Animal Collective at the 9:30 Club

The mood was quite different the last time I saw Animal Collective. It was the summer of 2004, and the band had just released their breakthrough LP, Sung Tongs. Of the 100 or so folks who showed up to see the band play in the basement of a university building that night, I would wager that most, if not all of them had heard Sung Tongs and were eager to see how the songs would be rendered live. The members of Animal Collective, however, had their own plans. In what has since become a hallmark of Animal Collective’s live sets, the band decided to eschew album tracks in favor of a series of works in progress, most of which took the form of protracted, improvised drone experiments. This, of course, made the crowd anxious and the band, determined to stand their ground, reacted with contempt. The end result was a tense, confrontational vibe–it felt as if the band was playing against, rather than for the audience.

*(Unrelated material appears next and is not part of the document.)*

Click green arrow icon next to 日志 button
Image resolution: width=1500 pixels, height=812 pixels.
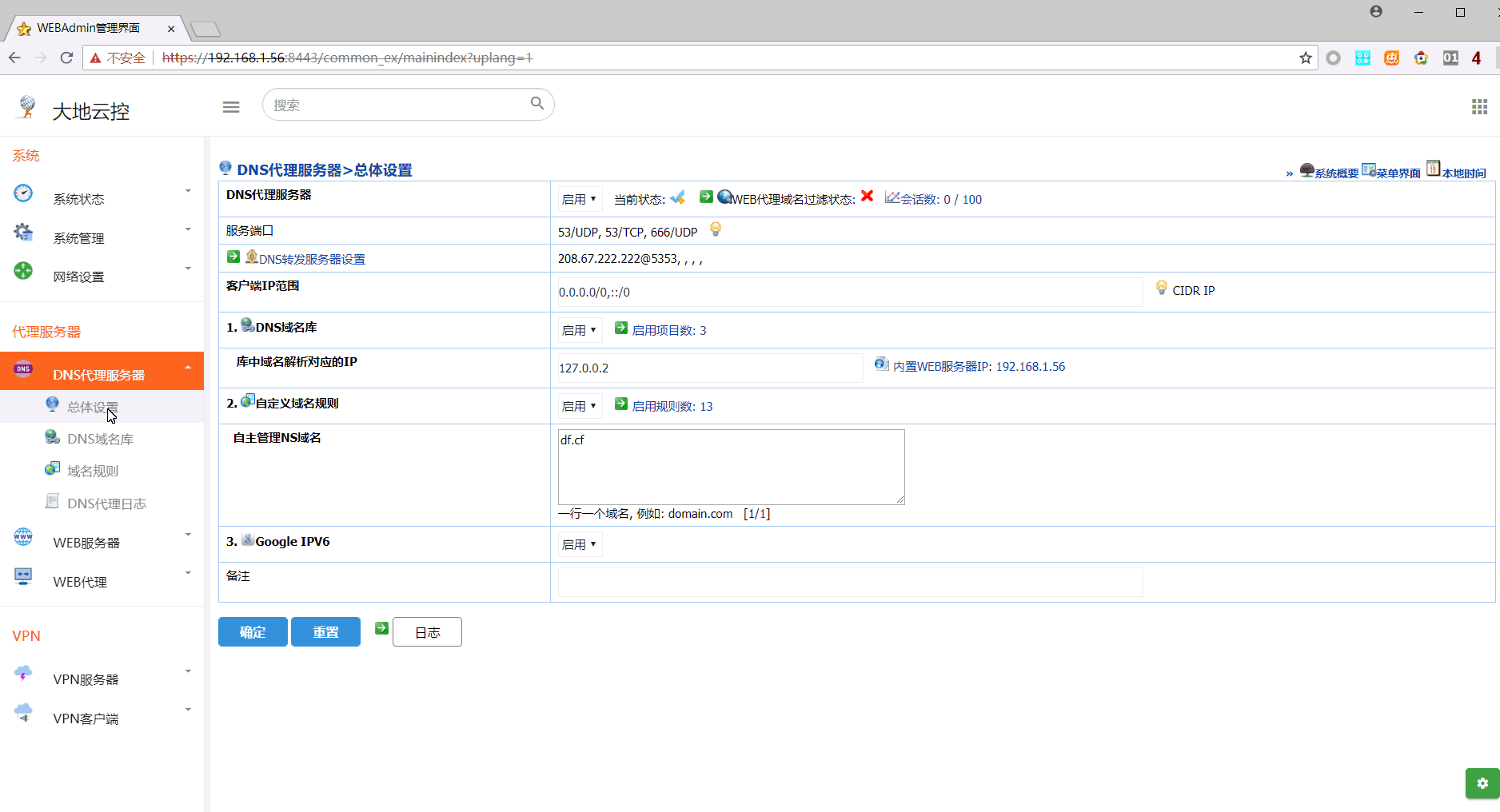[x=381, y=629]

Fast-forward five years and it’s clear that Animal Collective has learned a thing or two while on the road. It helps, of course, that the band’s latest, Merriweather Post Pavilion, veers far more toward pop territory. Taking their cues from house music, the band writes songs that are as rewarding as they are challenging, full of big, bright melodies, straightforward rhythms and undeniable hooks. And just as releasing an accessible album eventually became the most unpredictable and therefore, logical move the band could make, touring on that album in earnest became similarly inevitable.